Elon Musk’s Neuralink brain chips - what happens next?

Elon Musk has shown off a nine-minute, live-streamed video demonstration of the patient with the first Neuralink brain implant using it to play chess.

Volunteer Noland Arbaugh, who had the pound coin-sized chip implanted in his brain earlier this year, has also played the video game Civilization for eight hours, he said.

The paralysed former athlete, who was left with no movement from the shoulders down after a 2016 car accident said the surgery was "super easy” but admitted that there have since been “some issues”.

Arbaugh said: "I don't want people to think that this is the end of the journey, there's still a lot of work to be done, but it has already changed my life,”

America’s Food and Drug Administration (FDA) recently gave Neuralink approval to begin human trials, after initially refusing it.

FILE PHOTO: Neuralink logo and Elon Musk photo are seen in this illustration taken, December 19, 2022. REUTERS/Dado Ruvic/Illustration/File Photo
Elon Musk's Neuralink has implanted a chip into a volunteer's brain (REUTERS/Dado Ruvic) (Reuters / Reuters)

Neuralink, which launched in 2016, is centred on creating devices which can be implanted in the human brain, and has already implanted chips successfully in mice, pigs and monkeys.

A report by one of Musk’s biographers, Ashlee Vance, recently described the procedure - with a surgeon removing a chunk of skull, before a robot weaves in electrodes and super-thin wires into the brain.

A separate unit sits behind the ear, with wires running directly into the wearer’s brain.

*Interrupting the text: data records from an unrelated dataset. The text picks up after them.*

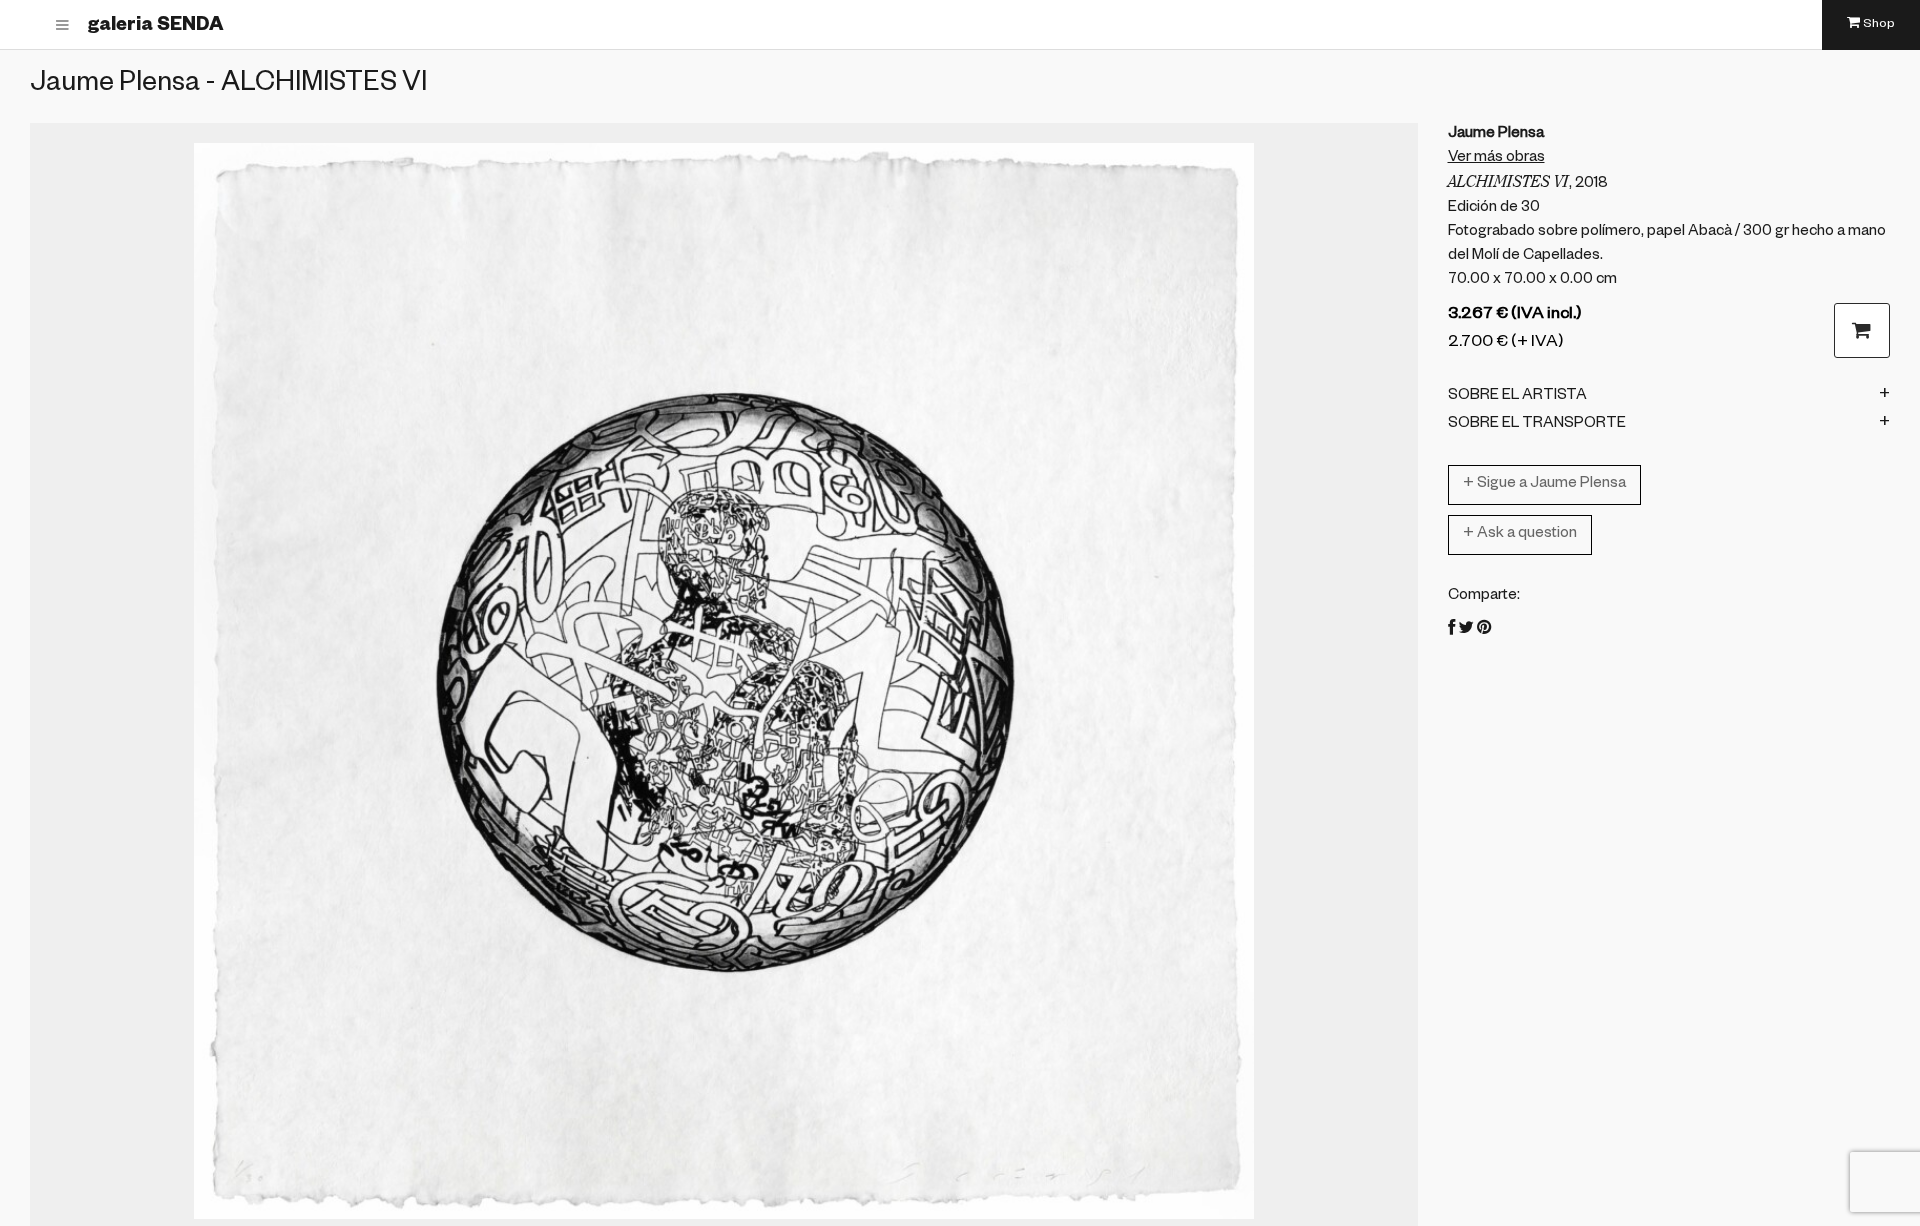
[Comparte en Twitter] (1466, 630)
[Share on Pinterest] (1484, 630)
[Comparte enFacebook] (1451, 630)
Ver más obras (1496, 158)
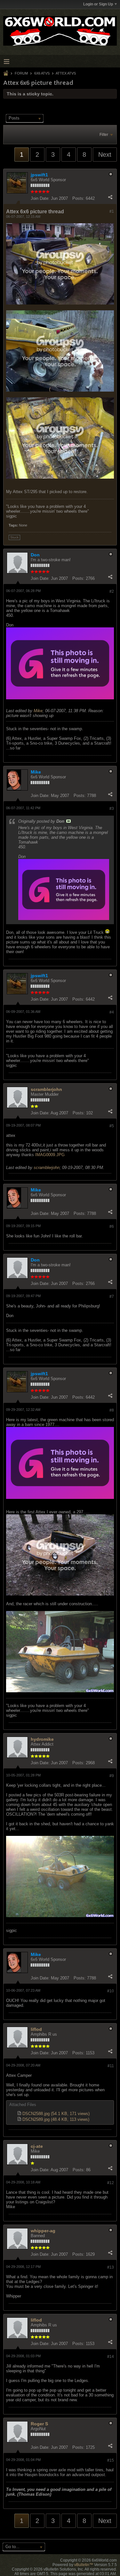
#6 (111, 1226)
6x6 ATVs (42, 73)
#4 (111, 1012)
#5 (111, 1126)
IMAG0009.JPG (50, 1154)
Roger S (39, 2423)
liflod (36, 2029)
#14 (110, 2356)
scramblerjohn (46, 1089)
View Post (68, 821)
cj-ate (37, 2146)
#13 (110, 2267)
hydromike (42, 1739)
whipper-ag (43, 2230)
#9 (111, 1776)
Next (104, 154)
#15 (110, 2460)
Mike (38, 710)
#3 (111, 808)
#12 (110, 2183)
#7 (111, 1296)
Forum (21, 73)
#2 (111, 591)
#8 (111, 1410)
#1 (111, 211)
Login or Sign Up (98, 4)
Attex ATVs (66, 73)
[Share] (110, 196)
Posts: (78, 198)
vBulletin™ (83, 2565)
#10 (110, 1991)
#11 (111, 2066)
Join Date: (40, 198)
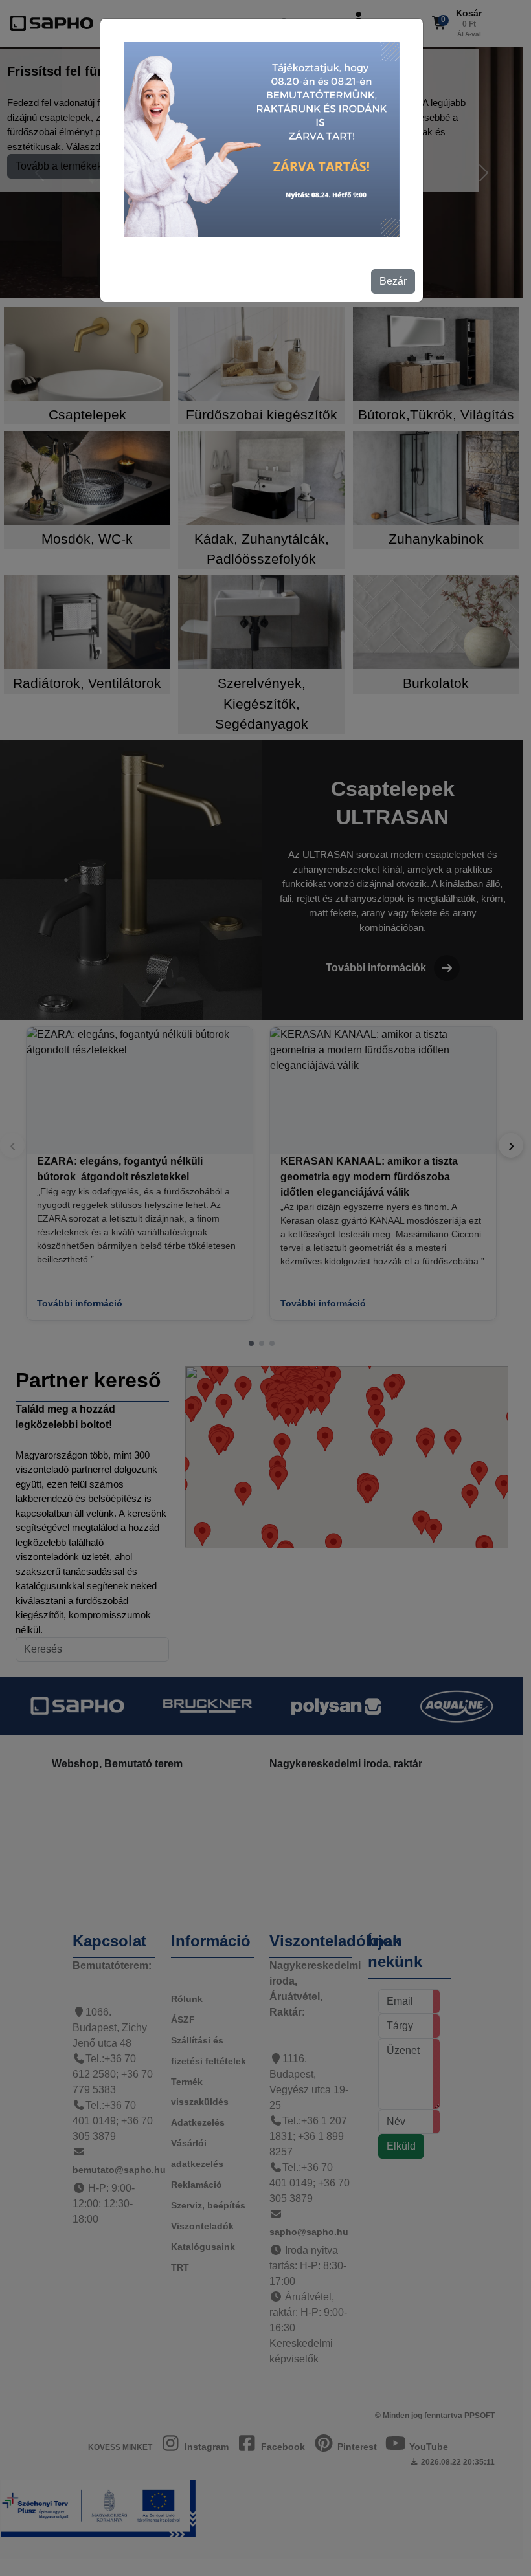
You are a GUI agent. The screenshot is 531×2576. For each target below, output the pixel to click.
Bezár (393, 281)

Is this really a breakthrough?

Though Musk's achievement has been hailed around the world, Kip Ludwig, former program director for neural engineering at the U.S. National Institutes of Health, described what Neuralink showed as not a "breakthrough."

Ludwig said: "It is still in the very early days post-implantation, and there is a lot of learning on both the Neuralink side and the subject's side to maximise the amount of information for control that can be achieved.

“It’s certainly a good starting point.”

There are several rival firms already testing similar technology, with direct rivals such as Synchron and other companies such as Blackrock Neurotech.

Blackrock Neurotech's 'neuralace' implant (Blackrock Neurotech)
Blackrock Neurotech's 'neuralace' implant (Blackrock Neurotech) (Blackrock Neurotech)

Writing in The Conversation, David Tuffley, Senior Lecturer in Applied Ethics & CyberSecurity at Griffith University, said: "Neural implants have been helping people since the early 1960s when the first cochlear implant was placed in a person with impaired hearing. There has been much progress in the 60 years since then."

Monkeys were moving cursors with brain implants in the early 2000s.

An under-the-radar firm, Blackrock Neurotech (unrelated to the asset management firm) has implanted ‘brain computer interfaces’ (BCIs) in dozens of patients over the past 19 years. .

Their chips have helped paralysed patients create art and play Pong in the lab - and the company hopes to create a version for use in the home soon.

What could happen next?

The companies pioneering the technology are hopeful that it could treat disorders including deafness, blindness and even paralysis, which could in theory allow people to walk again.

Researchers at Lausanne University in Switzerland showed how brain chips could be used to enable a man who was paralysed in a cycling accident to walk again.

The researchers show how a signal could be beamed to a second device in his spine which would trigger his limbs to move.

Neuralink aims to install chips in more people this year, with thousands of volunteers having lined up to take part.

Neuralink also believes its device will eventually be able to restore neural activity inside the body, allowing those with spinal cord injuries to move limbs.

The San Francisco and Austin-based company also aspires to cure neurological conditions such as Alzheimer's and dementia.

What could happen in the longer term?

Over the longer term, advocates of the technology (such as Musk) believe that the technology could lead to a way to connect humans directly to computers.

Musk has described this vaunted breakthrough as "species-level important" and presented a future where people could communicate with computers "faster than a speed typist or auctioneer". He believes, one day, people could save their memories and replay them from computer systems.

He's also predicted that the tech “would solve a lot of brain/spine injuries and is ultimately essential for AI symbiosis”.

“Over time I think we will probably see a closer merger of biological intelligence and digital intelligence," he said in 2017. “It’s mostly about the bandwidth, the speed of the connection between your brain and the digital version of yourself, particularly output.”

Research by forecasters Foresight Factory suggests that more than a third of consumers (35%) would be willing to have such a chip implanted, in order to connect directly to computer systems.

The startup is working on flexible threads, far thinner than human hair, designed to be implanted into the brain by a large robot to ‘“read” brain activity.

Musk has also made various claims for what Neuralink may one day be able to do - from ‘telepathic’ communication, to wearers being able to operate bionic limbs based on Tesla’s Optimus robot.